The input:
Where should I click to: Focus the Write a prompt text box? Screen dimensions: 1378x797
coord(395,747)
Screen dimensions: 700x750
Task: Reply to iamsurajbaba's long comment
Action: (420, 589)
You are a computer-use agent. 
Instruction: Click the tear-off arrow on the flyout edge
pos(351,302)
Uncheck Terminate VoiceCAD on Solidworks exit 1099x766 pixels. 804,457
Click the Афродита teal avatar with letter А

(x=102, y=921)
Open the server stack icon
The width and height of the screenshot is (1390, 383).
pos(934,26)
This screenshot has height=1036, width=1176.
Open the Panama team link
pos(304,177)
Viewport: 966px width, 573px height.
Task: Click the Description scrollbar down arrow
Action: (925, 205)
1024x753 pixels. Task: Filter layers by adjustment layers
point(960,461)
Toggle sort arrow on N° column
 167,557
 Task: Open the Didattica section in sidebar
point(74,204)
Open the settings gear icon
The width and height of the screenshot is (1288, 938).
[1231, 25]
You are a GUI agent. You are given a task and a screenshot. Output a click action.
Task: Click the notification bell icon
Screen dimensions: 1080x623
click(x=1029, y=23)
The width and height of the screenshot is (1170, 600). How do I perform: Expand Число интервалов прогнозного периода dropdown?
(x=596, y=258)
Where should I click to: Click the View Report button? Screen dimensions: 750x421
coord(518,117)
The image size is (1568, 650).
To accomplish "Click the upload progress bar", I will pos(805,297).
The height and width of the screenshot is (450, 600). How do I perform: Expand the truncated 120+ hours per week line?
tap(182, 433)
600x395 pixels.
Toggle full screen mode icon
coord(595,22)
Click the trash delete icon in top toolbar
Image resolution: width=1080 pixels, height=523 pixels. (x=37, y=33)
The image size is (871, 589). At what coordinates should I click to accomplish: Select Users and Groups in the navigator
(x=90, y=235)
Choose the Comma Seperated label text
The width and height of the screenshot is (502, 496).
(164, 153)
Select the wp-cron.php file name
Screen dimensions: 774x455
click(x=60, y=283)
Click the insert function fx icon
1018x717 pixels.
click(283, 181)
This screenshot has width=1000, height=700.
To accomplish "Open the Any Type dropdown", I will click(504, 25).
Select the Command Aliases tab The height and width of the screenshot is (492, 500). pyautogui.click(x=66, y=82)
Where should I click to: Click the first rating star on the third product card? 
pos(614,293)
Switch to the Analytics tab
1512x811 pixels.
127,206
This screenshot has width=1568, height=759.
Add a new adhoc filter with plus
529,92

What is needed:
Report each line in the preceding entries that holds the string "This".

Response area:
This screenshot has height=1036, width=1176.
This screenshot has width=1000, height=700.
This screenshot has width=1568, height=759.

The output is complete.